Einige erste Beispiele aus der Stadt

„Das Leben der Menschen wird begleitet von Kreuzen; seien es Straßenkreuzungen, Fensterkreuze, Schmuckkreuze, Wegkreuze oder Durchkreuzungen des Lebens“, heißt es in einem Dokument der Trauerhilfe Düren. Und weiter: „Das Kreuz schlechthin ist von seinem Ursprung her ein Symbol des schändlichen Todes, so wie auch Jesus sein Leben an einem Schand-pfahl lassen musste. Aber gerade durch den Tod Jesu wurde dem Kreuz die Schande genommen, und es wurde zum Zeichen des Sieges über den Tod und zum Erkennungszeichen aller Christen.“

In und um Düren findet sich eine erstaunliche Fülle an Wegkreuzen, selbst an Hauptverkehrsachsen durch die City. Ein erstes Beispiel: das barocke Kreuz am Bonner Platz, dort, wo die Ursulinenstraße in die Bonner Straße mündet. Der Inschrift zufolge stammt dieses sogenannte „Bonnkreuz“ aus dem Jahr 1700, darüber sind die Namen der Stifter Ioannes Bon und Helena Mawbachs verbürgt. Neben einer vormaligen Bäckerei erhebt es sich an der abgeschrägten Hausecke auf einem doppelstufigen Sockel. Der Gekreuzigte trägt ein goldenes Lendentuch, auch die Nägel in Füßen und Händen glänzen golden. Bei Sonne wirft er markant den Schatten an die Wand. Darunter steht, an seine Betrachter gerichtet: „Lernet, sehet, ob ein Schmerz den seinigen gleiche.“

Diesen Anstoß kann man hier allerdings nur aufschnappen, ohne ihn tief wirken zu lassen. Dazu ist der Alltagsverkehr, der entlangdonnert, zu unangenehm. Dahingehend teilt das „Bonnkreuz“ sein Schicksal mit weiteren im Stadtbereich, über die sich Lärm und Abgasschwaden legen. Das ist am schwarzen Wegkreuz, das sich zu Beginn der Zülpicher Straße etwas zurückgesetzt vor dem Rostrot einer Backsteinmauer abhebt, nicht anders als an jenem helleren Ecke Aachener Straße und Rütger-von-Scheven-Straße, das auf 1664 datiert ist. Im Deutsch jener Jahre liest man darunter: „Christen, be-thet den Heiland an, er ist glorreich erstanden.“ Kreuzungslärm trübt auch das Empfinden am Kreuz anno 1775, das an der Ecke Valencienner Straße und Gürzenicher Straße vor eine Klinkerwand gesetzt ist. Wer den Weg durch Gürzenich fortsetzt, landet in der Schillingsstraße auf Höhe der Hausnummer 161 vor einem Wegkreuz aus der Mitte des 19. Jahrhunderts, gestaltet mit gepflegtem Blumenschmuck. Leise wird es dort, direkt an der Straße, zumindest intervallweise.

** BEREITGESTELLTE DATEN **
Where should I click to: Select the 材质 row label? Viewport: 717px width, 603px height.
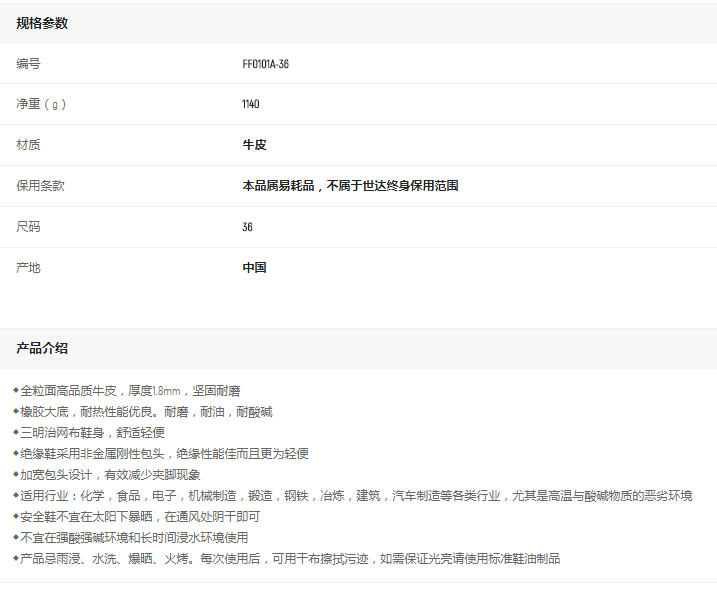click(28, 145)
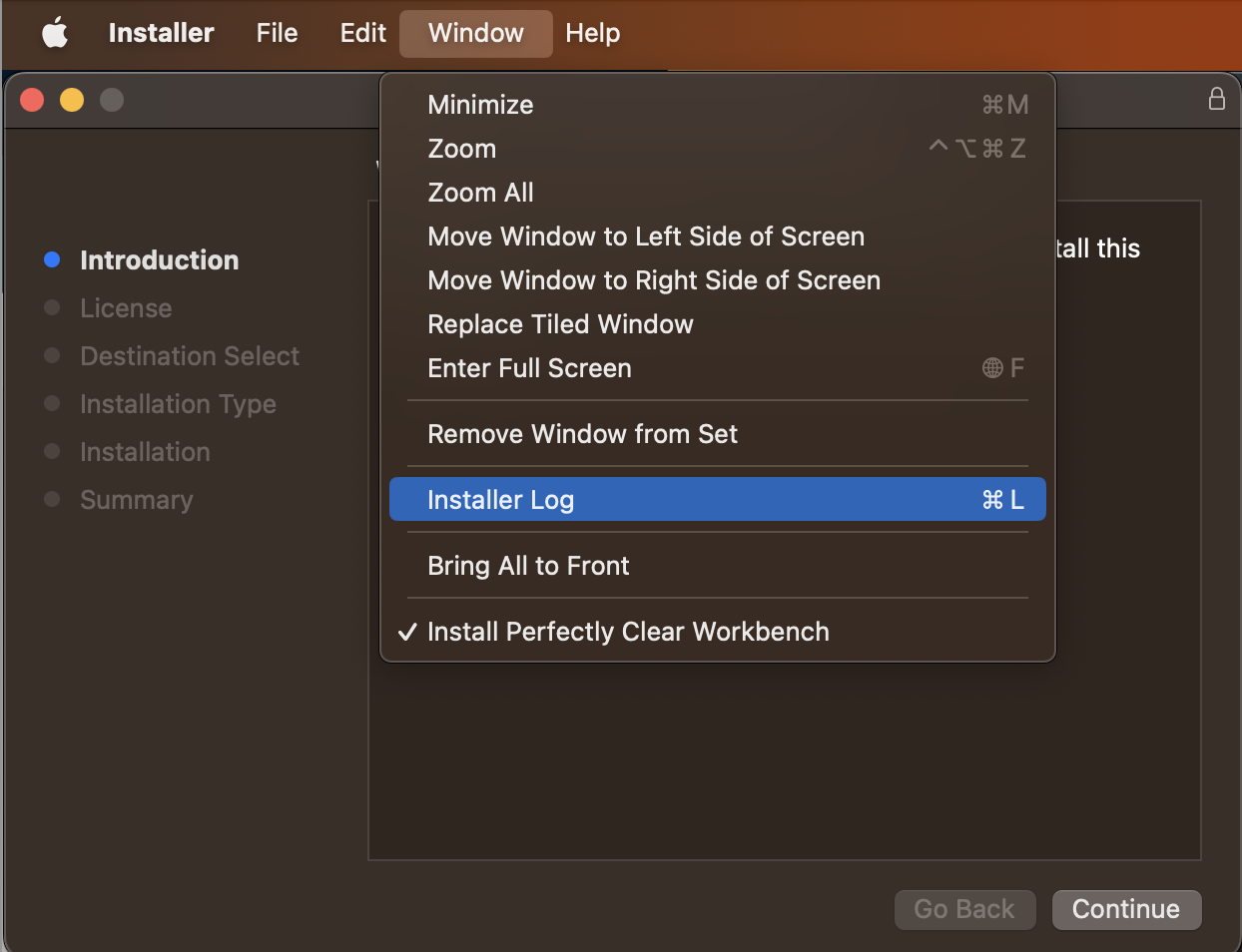The width and height of the screenshot is (1242, 952).
Task: Click the lock icon in title bar
Action: point(1216,99)
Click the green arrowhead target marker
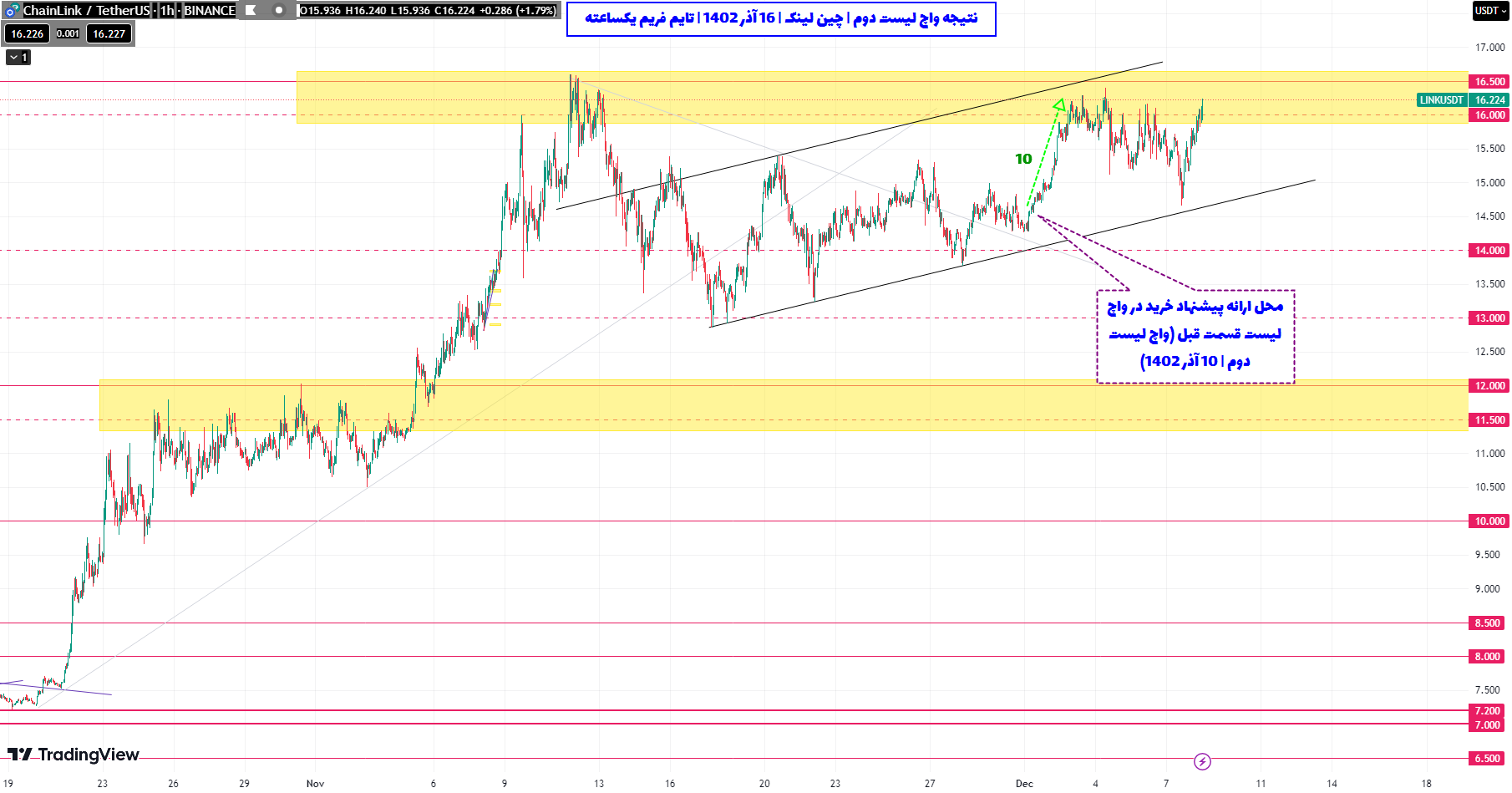 click(x=1059, y=105)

** PROBLEMSTELLUNG **
Aus welchem Jahr stammt laut dem Dokumentauszug über Wegkreuze in Düren der Inschrift zufolge das „Bonnkreuz“ am Bonner Platz?

** ANTWORT **
Das „Bonnkreuz“ stammt aus dem Jahr 1700.